Sr Callida was in charge of one of the group homes from 1975 and so was Nora Wall. The commission refers to a “glowing reference” given to Sr Callida by a health board official in the early 1990s. A South Eastern Health Board official gave a glowing reference to Nora Wall in 1992.
The Commission to Inquire into Child Abuse’s chapter on St Michael’s Industrial School in Cappoquin is dominated by Ms Wall’s tenure at the home, when she was known as Sr Dominic.
On July 27th, 1999, she had her conviction for the rape of a 12-year-old girl quashed after it emerged that a crucial witness had given evidence after the Director of Public Prosecutions had directed that she should not be called. In 2005, the Court of Criminal Appeal declared a miscarriage of justice in relation to the conviction.
The Commission to Inquire into Child abuse report gives Ms Wall the pseudonym Sr Callida. It tells how she was put in charge of one of the group homes which replaced the industrial school in 1975 and became resident manager of the two group homes in the 1980s.
The report found Ms Wall’s behaviour in the home was “inappropriate and dangerous” and said her lack of basic management skills constituted a “disastrous mixture”.

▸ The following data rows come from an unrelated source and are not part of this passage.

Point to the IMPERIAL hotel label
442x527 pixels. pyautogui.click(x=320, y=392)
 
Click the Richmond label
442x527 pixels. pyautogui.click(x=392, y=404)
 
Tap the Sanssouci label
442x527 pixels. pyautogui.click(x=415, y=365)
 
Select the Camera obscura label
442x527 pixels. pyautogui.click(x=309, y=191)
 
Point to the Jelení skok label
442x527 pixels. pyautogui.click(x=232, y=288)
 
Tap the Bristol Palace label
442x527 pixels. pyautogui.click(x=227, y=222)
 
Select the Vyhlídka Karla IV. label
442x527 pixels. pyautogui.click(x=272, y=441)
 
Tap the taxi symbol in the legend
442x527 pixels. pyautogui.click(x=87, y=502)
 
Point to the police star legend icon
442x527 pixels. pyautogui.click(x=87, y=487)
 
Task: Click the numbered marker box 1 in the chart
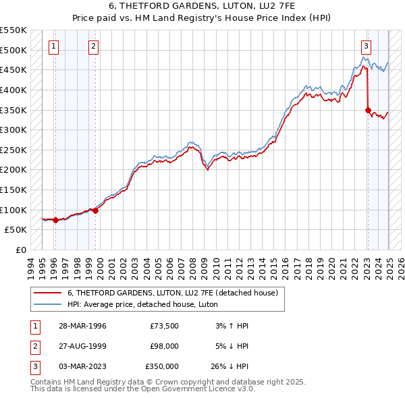click(x=53, y=47)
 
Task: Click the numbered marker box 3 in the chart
click(x=365, y=47)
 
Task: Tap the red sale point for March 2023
click(x=368, y=110)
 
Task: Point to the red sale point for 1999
click(x=95, y=210)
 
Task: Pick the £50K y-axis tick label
click(x=16, y=230)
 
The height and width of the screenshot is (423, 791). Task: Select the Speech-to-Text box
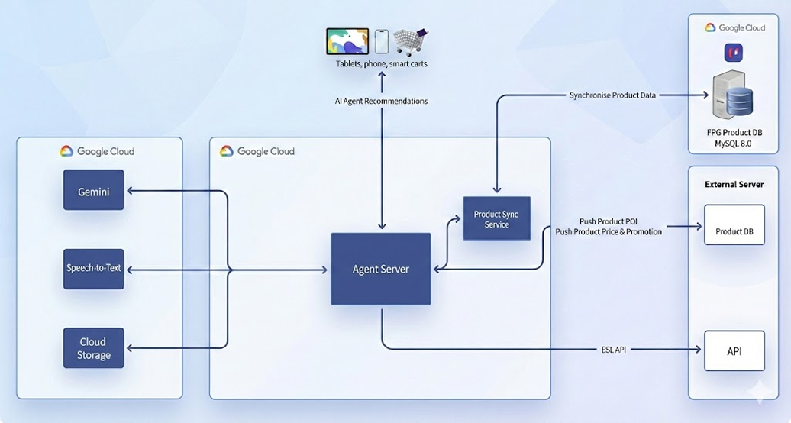[x=93, y=269]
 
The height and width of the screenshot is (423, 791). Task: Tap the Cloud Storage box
[x=93, y=348]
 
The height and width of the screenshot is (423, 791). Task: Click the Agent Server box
[x=380, y=270]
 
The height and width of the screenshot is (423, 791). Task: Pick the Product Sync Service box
[x=496, y=219]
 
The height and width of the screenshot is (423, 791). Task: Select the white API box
[x=734, y=351]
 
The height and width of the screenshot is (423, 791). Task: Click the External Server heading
[x=734, y=184]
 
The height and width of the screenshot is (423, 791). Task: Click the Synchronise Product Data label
[x=612, y=95]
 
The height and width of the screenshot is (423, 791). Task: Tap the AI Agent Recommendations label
[x=382, y=101]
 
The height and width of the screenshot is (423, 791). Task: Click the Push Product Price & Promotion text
[x=609, y=231]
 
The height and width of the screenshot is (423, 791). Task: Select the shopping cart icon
[x=411, y=41]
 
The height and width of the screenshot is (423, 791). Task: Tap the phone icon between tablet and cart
[x=381, y=41]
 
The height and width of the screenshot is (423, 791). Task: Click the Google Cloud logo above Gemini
[x=67, y=151]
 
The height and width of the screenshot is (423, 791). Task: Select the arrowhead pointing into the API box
[x=697, y=350]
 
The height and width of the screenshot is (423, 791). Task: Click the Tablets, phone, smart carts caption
[x=382, y=64]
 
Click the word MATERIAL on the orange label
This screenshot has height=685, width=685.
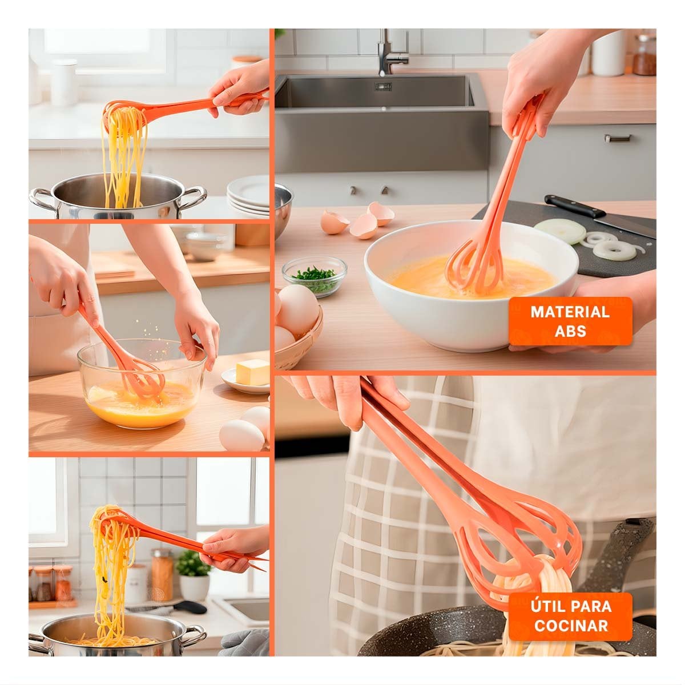570,312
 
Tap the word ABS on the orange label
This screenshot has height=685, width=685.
570,331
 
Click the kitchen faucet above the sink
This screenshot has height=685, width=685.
390,53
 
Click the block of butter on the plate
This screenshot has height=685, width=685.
253,372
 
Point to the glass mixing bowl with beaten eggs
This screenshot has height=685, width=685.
142,384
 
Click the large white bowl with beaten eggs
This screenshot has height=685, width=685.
472,284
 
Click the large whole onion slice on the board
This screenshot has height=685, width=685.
559,231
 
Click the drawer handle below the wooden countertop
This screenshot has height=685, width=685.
618,138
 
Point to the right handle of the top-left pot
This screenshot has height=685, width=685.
192,198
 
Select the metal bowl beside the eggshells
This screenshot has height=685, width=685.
283,209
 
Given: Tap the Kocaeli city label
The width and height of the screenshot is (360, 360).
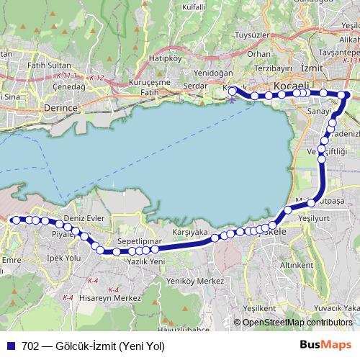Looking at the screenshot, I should pos(287,85).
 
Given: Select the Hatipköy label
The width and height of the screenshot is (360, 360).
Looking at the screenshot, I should pos(163,58).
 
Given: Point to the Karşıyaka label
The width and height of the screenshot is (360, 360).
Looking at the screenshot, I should pos(190,233).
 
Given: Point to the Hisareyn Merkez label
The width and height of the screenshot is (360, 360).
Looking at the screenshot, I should pos(109,297).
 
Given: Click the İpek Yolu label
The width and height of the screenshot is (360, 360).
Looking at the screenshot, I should pos(62,257).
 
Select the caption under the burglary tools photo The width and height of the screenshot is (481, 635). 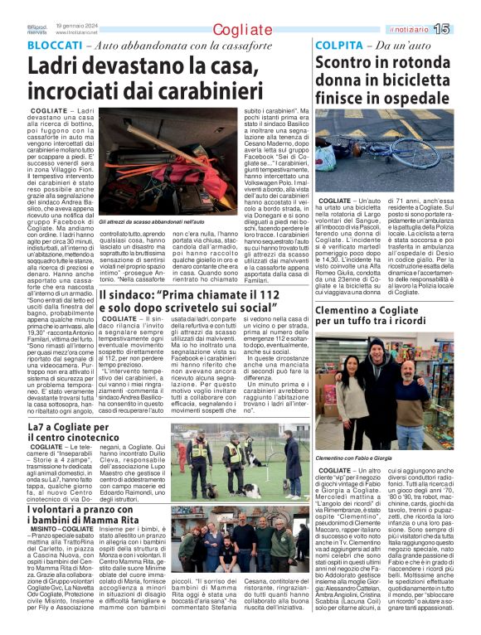pyautogui.click(x=152, y=223)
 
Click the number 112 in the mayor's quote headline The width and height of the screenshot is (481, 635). pyautogui.click(x=288, y=296)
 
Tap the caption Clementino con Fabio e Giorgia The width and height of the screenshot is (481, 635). pyautogui.click(x=364, y=457)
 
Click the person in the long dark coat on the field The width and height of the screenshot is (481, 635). pyautogui.click(x=292, y=463)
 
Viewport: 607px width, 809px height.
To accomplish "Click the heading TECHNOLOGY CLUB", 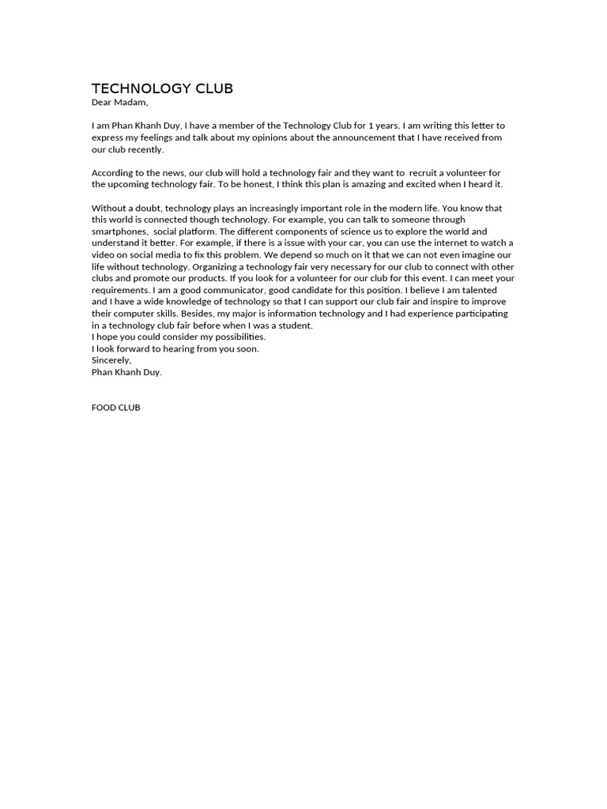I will tap(162, 88).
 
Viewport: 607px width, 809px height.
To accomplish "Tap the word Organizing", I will tap(219, 266).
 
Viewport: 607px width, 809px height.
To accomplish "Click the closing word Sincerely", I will tap(111, 360).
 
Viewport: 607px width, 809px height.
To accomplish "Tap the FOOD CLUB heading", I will tap(116, 408).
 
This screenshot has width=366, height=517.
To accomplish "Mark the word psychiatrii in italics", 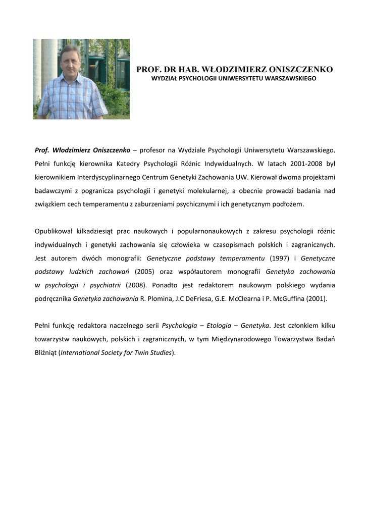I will tap(106, 285).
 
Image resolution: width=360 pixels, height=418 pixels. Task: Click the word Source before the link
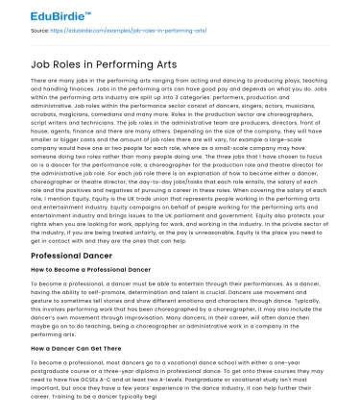[39, 32]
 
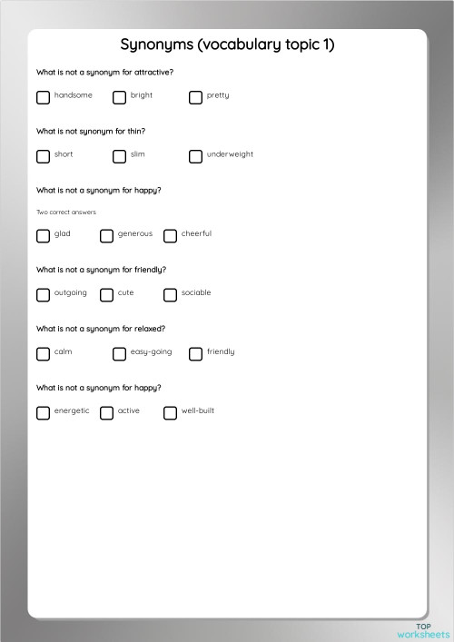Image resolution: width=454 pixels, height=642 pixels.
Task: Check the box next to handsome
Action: click(x=43, y=97)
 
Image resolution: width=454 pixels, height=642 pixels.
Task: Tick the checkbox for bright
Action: click(x=119, y=97)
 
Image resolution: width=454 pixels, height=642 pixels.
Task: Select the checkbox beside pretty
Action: click(x=195, y=97)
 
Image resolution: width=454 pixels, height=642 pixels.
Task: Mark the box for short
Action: click(x=43, y=156)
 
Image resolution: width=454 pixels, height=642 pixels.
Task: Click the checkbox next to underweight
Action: click(x=195, y=156)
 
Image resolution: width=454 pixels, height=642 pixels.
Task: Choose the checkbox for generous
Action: click(x=106, y=236)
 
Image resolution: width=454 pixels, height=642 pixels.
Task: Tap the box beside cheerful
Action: click(x=170, y=236)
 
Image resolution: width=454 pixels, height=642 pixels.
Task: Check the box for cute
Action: click(x=106, y=295)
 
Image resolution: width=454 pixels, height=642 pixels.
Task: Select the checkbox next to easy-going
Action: click(x=119, y=354)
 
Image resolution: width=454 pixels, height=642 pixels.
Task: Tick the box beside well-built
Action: click(x=170, y=413)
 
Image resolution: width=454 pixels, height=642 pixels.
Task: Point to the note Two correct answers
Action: click(x=65, y=212)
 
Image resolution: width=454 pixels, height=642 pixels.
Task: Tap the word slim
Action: click(x=137, y=154)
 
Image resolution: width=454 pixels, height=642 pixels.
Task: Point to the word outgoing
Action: click(x=71, y=293)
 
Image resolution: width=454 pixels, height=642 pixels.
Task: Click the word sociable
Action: click(x=196, y=293)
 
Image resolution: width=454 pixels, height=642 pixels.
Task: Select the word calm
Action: click(x=63, y=351)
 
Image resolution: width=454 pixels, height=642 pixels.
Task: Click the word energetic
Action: click(x=72, y=411)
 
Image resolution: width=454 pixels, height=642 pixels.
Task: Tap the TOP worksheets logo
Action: click(x=423, y=629)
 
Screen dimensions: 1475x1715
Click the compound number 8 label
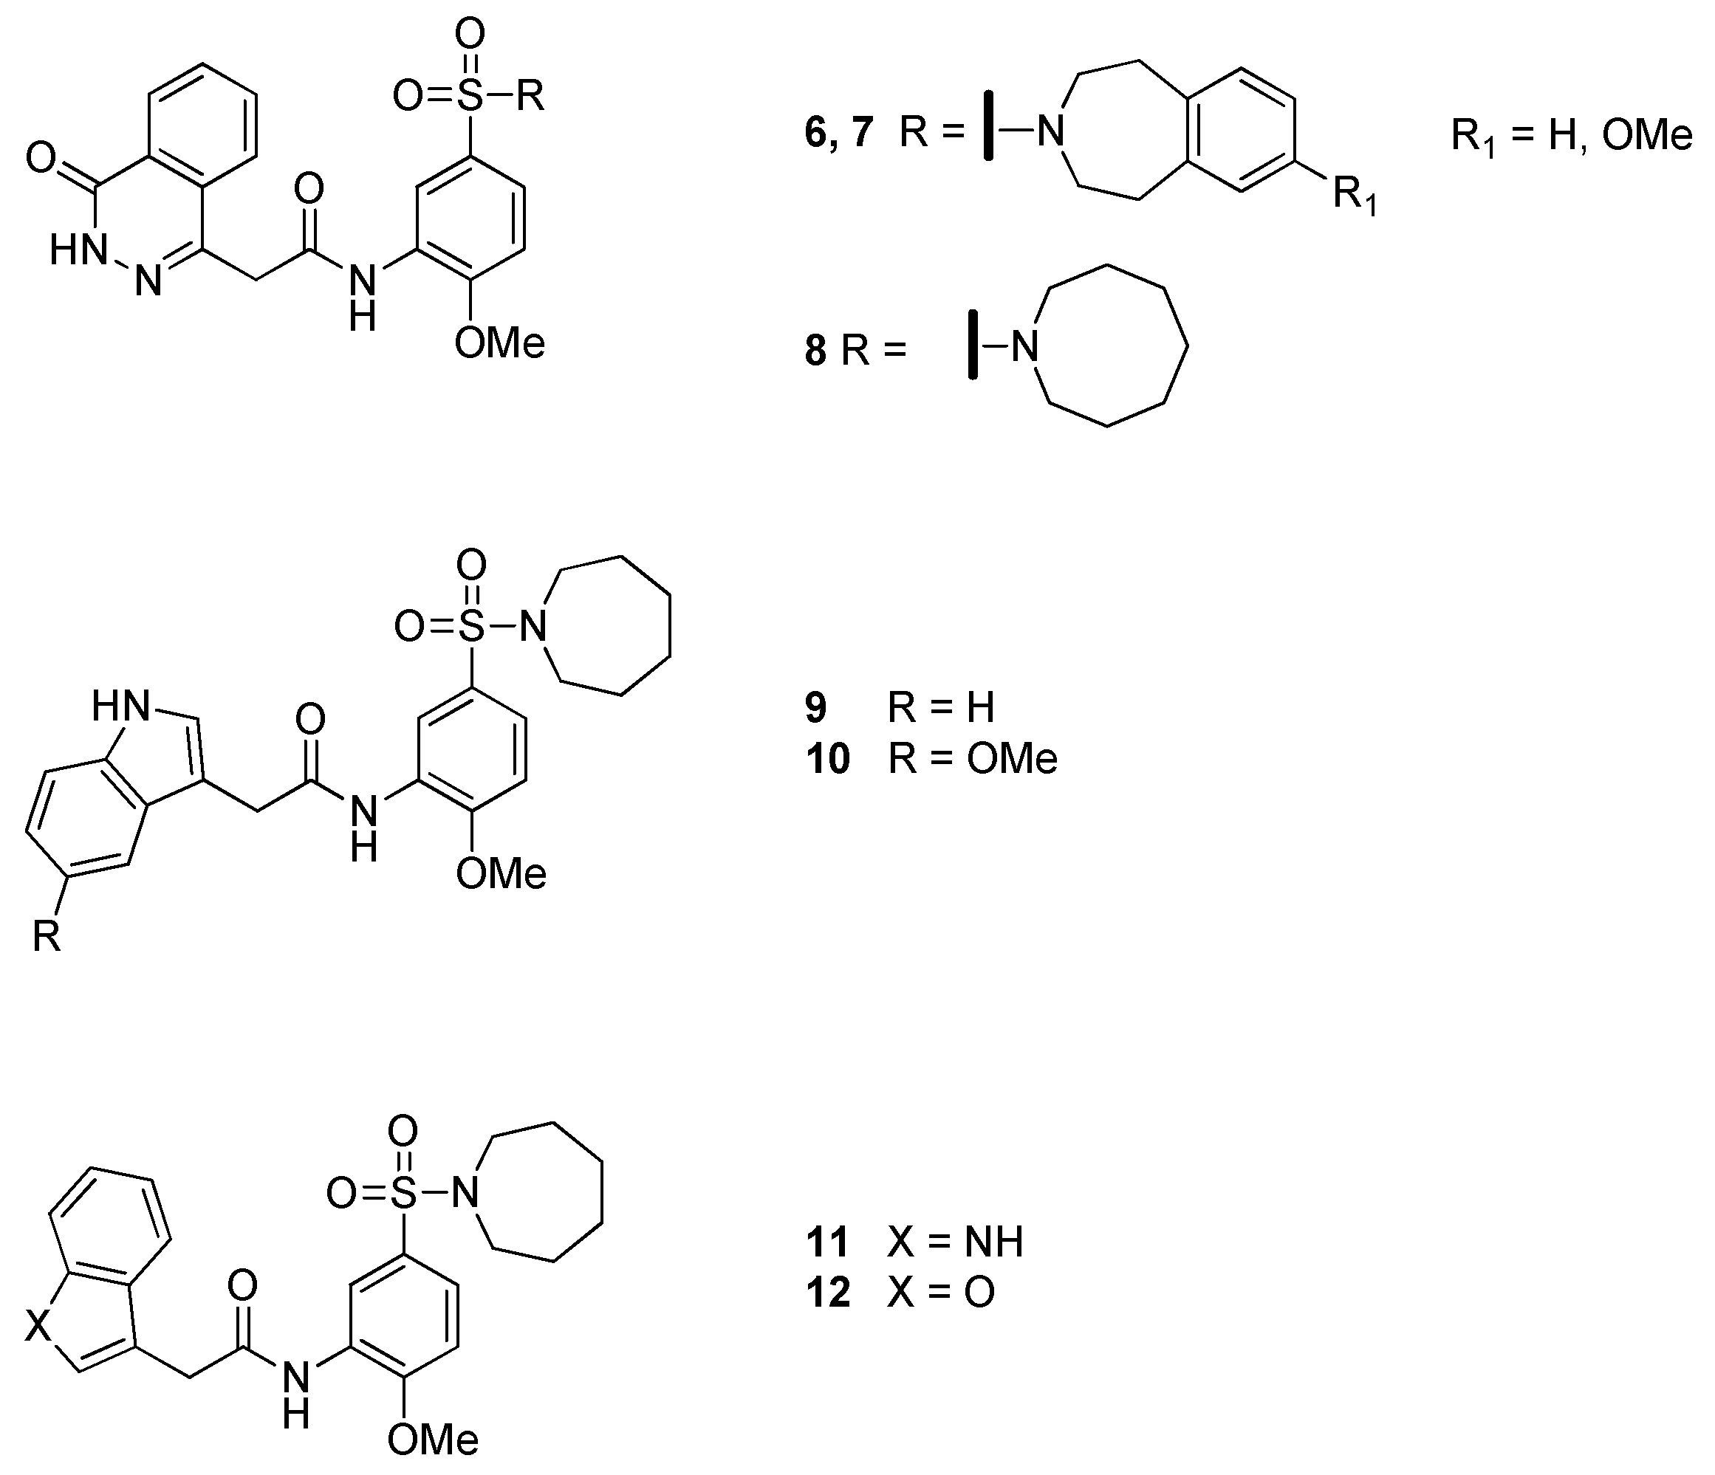[815, 350]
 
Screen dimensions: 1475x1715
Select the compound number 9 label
[815, 708]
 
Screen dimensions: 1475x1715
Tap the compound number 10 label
[828, 759]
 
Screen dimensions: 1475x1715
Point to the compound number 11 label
[828, 1242]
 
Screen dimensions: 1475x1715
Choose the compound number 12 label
[828, 1292]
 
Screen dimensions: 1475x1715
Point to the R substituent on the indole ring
[47, 938]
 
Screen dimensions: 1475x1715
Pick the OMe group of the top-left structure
[499, 343]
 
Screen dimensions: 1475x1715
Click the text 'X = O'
[941, 1292]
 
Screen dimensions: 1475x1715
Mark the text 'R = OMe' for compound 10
[973, 759]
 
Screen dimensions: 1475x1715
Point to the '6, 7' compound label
[838, 132]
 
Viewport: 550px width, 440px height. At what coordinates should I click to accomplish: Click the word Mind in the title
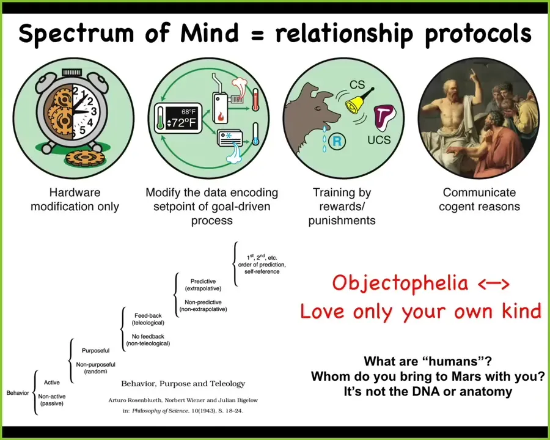point(210,33)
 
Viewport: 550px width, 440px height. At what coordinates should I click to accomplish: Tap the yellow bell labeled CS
point(357,102)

It heard evidence that staff became “increasingly alarmed” at how she ran a group home after her appointment in 1975. She had an alcohol problem and drank in front of the children. One witness told the commission Ms Wall was so drunk on one occasion that she fell into a playpen on top of a child.
The commission heard that she went absent for days without notice, leaving a young woman in charge of up to 16 young children. She allowed children to sleep in her bedroom, and often shared her room with the convent superior, given the pseudonym Sr Serena in the report.
The pair went away together and sometimes brought children with them. They stayed in family rooms in hotels, with the nuns sharing the main bed, Sr Serena told the Commission.
The inquiry also heard that Ms Wall entertained past pupils and student priests in the home and allowed them to stay overnight. A witness said there was a lot of drinking at these gatherings.
In the late 1970s, her superior asked a nun, given the pseudonym Sr Melita, to act as her companion and keep an eye on matters but Sr Melita became compromised when she and Ms Wall developed “a close intimate relationship”.
In her evidence to the commission, Ms Wall accepted there were times when she drank a lot but did not accept what she described as “the bigness of it”.
“There was never a time when I was out of order or didn’t know my place or was falling all over the place. I dispute that,” she told the commission.
She acknowledged having one intimate relationship with a nun and said there were occasions outside the home “when it wasn’t appropriate” but she denied having a relationship with another nun.
The report also criticised Ms Wall’s behaviour in dealing with the reported sexual abuse of a resident in the mid-1980s. The child had an intellectual disability and did part-time work in a hotel, where he was sexually assaulted by a colleague.
The boy’s house parent discovered the abuse, went to gardaí and confronted the abuser who admitted it. The boy later told his house parent that he would not be pursuing the matter with gardaí. She noticed he had a new radio and he told her Ms Wall had given him a radio and a bicycle.
Ms Wall was removed from her post as the home’s resident manager in 1990.
The report said Ms Wall was told to stay away from the group homes after her removal but she continued coming to work every day initially and later would wait for the children on their way to and from school.
The report also noted “a glowing reference” for Ms Wall from a health board official. The health board offered her the job, which involved caring for a young man, despite having been informed of her dismissal.